Saved data entries
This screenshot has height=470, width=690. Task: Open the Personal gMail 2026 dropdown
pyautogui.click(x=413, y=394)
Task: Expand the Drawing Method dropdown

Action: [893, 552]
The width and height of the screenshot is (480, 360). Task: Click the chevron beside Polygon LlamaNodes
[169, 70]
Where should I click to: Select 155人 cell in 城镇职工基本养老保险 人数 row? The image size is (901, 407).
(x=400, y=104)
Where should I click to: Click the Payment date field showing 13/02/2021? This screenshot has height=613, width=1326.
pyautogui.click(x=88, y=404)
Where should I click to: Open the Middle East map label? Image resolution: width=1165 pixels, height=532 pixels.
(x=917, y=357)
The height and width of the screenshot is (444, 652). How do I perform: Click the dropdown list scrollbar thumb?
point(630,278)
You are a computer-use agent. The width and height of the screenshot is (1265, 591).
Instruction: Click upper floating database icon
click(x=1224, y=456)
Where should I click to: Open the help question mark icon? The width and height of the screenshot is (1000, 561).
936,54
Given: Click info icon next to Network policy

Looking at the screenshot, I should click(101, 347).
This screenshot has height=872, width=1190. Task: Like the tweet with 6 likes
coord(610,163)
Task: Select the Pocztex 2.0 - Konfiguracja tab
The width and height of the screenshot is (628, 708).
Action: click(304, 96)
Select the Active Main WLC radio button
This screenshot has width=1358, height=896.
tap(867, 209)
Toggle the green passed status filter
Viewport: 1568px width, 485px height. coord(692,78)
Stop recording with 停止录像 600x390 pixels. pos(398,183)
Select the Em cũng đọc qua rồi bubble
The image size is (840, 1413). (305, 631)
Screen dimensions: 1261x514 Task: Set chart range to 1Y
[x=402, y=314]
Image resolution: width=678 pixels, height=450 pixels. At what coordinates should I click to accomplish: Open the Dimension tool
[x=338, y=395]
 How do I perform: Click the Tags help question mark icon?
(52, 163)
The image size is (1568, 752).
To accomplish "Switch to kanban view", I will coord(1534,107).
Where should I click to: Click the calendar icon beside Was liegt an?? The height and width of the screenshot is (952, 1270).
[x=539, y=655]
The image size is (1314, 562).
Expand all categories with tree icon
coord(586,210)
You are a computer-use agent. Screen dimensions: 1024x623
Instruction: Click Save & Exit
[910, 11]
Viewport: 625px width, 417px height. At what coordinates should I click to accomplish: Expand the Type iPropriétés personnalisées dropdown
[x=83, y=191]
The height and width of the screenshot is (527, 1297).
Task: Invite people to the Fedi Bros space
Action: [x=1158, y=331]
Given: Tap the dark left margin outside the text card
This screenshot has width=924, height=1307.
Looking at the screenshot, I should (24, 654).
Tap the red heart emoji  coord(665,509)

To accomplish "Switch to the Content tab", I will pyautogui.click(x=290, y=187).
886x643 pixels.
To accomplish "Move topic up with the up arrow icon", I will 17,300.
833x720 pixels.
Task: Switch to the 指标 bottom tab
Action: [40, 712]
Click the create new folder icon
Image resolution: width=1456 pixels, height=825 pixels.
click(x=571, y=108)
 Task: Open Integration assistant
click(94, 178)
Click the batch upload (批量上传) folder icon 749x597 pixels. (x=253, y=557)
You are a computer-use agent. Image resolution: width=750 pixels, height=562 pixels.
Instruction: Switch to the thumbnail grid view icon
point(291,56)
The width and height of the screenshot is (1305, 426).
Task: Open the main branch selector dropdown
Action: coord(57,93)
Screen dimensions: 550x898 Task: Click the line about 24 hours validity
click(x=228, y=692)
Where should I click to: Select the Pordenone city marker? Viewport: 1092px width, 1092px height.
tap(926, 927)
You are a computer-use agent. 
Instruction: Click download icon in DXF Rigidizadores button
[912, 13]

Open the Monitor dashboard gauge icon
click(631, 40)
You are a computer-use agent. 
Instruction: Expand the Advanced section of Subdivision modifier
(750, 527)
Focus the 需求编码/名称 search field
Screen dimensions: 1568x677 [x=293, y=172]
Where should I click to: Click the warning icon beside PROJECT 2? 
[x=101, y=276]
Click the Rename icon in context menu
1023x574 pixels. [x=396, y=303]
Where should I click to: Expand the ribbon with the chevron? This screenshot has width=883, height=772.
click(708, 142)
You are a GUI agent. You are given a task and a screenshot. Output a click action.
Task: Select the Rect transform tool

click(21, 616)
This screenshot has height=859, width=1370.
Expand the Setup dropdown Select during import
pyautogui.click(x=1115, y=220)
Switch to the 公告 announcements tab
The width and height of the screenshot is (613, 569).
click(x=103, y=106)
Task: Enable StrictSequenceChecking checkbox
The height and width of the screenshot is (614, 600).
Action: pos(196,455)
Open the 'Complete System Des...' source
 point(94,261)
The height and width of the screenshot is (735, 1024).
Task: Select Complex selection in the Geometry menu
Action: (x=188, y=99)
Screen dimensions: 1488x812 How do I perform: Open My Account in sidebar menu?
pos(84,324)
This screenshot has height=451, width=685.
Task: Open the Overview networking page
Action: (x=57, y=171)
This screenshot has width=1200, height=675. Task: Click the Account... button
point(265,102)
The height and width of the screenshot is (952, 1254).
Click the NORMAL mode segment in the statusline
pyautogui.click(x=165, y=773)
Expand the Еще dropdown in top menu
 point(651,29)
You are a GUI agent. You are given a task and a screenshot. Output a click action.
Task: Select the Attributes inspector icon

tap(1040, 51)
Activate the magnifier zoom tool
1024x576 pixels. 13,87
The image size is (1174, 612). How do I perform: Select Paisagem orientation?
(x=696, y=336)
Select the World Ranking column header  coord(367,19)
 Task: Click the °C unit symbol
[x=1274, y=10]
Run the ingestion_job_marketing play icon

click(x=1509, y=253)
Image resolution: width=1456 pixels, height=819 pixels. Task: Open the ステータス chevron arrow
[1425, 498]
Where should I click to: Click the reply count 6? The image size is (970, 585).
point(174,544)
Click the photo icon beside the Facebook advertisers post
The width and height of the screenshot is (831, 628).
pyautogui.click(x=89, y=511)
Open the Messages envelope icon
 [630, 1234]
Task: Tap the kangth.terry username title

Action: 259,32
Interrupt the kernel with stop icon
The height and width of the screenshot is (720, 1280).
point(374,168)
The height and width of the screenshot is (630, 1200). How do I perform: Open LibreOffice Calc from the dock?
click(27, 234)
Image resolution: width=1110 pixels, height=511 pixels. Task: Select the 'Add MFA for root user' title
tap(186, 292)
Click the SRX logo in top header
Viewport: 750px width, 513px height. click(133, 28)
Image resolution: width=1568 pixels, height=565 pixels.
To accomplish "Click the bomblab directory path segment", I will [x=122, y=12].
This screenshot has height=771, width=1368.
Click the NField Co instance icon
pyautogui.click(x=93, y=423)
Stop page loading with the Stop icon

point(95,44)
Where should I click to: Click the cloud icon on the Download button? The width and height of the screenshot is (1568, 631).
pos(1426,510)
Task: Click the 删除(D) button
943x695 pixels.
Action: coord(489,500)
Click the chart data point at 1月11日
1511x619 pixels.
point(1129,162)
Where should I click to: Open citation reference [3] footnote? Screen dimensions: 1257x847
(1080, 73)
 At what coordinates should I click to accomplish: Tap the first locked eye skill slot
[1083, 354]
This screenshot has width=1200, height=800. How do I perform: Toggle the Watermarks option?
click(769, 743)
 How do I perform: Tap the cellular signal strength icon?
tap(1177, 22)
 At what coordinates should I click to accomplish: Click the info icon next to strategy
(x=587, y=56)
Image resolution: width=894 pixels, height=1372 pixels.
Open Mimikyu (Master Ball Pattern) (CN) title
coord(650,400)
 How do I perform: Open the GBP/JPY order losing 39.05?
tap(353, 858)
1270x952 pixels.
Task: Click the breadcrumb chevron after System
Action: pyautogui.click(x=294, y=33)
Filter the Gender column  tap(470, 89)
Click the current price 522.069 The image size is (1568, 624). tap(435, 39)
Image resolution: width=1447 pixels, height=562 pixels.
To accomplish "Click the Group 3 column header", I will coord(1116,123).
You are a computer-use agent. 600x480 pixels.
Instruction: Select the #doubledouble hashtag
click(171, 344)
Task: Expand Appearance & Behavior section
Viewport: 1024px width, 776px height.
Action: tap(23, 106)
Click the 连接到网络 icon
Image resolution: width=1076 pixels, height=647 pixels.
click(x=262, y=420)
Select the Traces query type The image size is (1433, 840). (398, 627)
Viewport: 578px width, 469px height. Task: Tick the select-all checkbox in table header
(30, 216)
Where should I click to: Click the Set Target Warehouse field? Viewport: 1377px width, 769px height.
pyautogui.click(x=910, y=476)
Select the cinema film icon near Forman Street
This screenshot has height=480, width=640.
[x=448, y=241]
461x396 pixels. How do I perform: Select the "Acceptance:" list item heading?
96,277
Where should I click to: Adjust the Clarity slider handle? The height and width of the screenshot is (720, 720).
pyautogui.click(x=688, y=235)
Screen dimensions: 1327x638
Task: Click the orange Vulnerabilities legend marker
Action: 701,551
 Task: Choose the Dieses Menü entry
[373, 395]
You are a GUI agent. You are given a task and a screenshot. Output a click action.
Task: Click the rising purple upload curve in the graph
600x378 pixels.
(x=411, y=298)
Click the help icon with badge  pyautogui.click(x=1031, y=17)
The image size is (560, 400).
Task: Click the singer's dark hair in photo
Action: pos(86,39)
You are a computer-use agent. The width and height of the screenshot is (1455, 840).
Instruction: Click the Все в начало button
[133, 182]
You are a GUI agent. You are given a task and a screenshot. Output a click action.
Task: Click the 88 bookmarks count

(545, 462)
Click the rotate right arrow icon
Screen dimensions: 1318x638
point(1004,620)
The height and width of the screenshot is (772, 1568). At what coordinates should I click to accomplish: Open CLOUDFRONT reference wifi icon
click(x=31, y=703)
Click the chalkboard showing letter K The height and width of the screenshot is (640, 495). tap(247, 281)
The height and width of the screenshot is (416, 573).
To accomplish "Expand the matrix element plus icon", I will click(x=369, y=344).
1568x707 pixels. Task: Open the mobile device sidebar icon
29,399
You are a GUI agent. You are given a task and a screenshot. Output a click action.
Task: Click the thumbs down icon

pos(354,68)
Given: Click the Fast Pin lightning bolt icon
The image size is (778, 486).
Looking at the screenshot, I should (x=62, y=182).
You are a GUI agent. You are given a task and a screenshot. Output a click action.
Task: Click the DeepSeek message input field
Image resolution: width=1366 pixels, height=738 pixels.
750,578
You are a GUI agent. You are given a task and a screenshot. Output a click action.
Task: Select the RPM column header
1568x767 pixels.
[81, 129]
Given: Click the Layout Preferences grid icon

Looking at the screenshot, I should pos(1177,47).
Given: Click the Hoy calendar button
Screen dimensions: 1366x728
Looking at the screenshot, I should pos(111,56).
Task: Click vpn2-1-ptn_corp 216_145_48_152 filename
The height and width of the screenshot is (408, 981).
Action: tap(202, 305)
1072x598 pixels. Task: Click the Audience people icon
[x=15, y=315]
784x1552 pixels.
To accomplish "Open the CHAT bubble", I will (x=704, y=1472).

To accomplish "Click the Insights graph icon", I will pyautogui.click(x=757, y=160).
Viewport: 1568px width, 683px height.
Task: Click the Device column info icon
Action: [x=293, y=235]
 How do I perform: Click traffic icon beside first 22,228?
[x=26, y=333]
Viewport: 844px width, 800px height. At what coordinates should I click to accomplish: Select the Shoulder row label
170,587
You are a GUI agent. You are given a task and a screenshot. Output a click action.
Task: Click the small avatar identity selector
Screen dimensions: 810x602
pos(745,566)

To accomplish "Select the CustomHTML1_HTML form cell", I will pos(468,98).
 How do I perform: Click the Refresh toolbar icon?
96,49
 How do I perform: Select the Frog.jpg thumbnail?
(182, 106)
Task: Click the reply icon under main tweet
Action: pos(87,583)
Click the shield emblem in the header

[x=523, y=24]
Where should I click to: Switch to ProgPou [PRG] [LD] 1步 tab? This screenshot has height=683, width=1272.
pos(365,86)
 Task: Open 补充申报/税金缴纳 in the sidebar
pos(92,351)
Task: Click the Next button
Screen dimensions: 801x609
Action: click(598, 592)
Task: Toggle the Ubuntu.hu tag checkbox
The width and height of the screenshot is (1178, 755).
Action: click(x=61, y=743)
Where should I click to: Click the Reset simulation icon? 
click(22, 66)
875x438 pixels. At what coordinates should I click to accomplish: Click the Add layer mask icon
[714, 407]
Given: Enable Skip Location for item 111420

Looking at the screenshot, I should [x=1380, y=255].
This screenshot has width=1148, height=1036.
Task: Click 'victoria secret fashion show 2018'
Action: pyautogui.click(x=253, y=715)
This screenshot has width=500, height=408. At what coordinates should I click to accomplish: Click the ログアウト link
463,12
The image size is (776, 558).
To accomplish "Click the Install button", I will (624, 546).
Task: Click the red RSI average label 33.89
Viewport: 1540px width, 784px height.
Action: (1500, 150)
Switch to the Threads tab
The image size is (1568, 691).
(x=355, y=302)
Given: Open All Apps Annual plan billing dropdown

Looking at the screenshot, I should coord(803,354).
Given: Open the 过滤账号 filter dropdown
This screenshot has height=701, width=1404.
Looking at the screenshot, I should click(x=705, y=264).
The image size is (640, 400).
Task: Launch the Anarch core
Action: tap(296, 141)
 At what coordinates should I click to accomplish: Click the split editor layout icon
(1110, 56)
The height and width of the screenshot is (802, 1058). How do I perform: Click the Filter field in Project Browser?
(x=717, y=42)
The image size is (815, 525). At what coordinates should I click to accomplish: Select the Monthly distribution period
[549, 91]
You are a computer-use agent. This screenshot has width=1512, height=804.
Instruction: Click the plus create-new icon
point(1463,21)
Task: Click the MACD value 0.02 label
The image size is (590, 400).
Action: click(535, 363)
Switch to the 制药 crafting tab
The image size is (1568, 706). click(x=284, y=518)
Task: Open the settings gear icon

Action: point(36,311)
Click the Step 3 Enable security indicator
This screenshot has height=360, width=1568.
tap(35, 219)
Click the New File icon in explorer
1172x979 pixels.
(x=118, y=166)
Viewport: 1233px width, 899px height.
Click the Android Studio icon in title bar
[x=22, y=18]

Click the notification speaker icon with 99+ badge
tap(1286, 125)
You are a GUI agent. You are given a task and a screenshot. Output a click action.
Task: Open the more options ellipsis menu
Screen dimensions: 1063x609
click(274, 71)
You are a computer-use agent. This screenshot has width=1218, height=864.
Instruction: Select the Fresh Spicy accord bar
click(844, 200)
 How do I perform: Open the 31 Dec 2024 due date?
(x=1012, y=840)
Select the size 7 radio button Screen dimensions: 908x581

_Directions for this task_
Extract from the records above the lines from the one containing "Select the Traces" to the one containing "Given: Click the Fast Pin lightning bolt icon", both lines included, exactly as they appear and with nothing else.

_Response for this exercise_
Select the Traces query type The image size is (1433, 840). (398, 627)
Viewport: 578px width, 469px height. Task: Tick the select-all checkbox in table header
(30, 216)
Where should I click to: Click the Set Target Warehouse field? Viewport: 1377px width, 769px height.
pyautogui.click(x=910, y=476)
Select the cinema film icon near Forman Street
This screenshot has height=480, width=640.
[x=448, y=241]
461x396 pixels. How do I perform: Select the "Acceptance:" list item heading?
96,277
Where should I click to: Adjust the Clarity slider handle? The height and width of the screenshot is (720, 720).
pyautogui.click(x=688, y=235)
Screen dimensions: 1327x638
Task: Click the orange Vulnerabilities legend marker
Action: 701,551
 Task: Choose the Dieses Menü entry
[373, 395]
You are a GUI agent. You are given a task and a screenshot. Output a click action.
Task: Click the rising purple upload curve in the graph
600x378 pixels.
(x=411, y=298)
Click the help icon with badge  pyautogui.click(x=1031, y=17)
The image size is (560, 400).
Task: Click the singer's dark hair in photo
Action: pos(86,39)
You are a computer-use agent. The width and height of the screenshot is (1455, 840).
Instruction: Click the Все в начало button
[133, 182]
You are a GUI agent. You are given a task and a screenshot. Output a click action.
Task: Click the 88 bookmarks count

(545, 462)
Click the rotate right arrow icon
Screen dimensions: 1318x638
point(1004,620)
The height and width of the screenshot is (772, 1568). At what coordinates should I click to accomplish: Open CLOUDFRONT reference wifi icon
click(x=31, y=703)
Click the chalkboard showing letter K The height and width of the screenshot is (640, 495). tap(247, 281)
The height and width of the screenshot is (416, 573).
To accomplish "Expand the matrix element plus icon", I will click(x=369, y=344).
1568x707 pixels. Task: Open the mobile device sidebar icon
29,399
You are a GUI agent. You are given a task and a screenshot. Output a click action.
Task: Click the thumbs down icon

pos(354,68)
Given: Click the Fast Pin lightning bolt icon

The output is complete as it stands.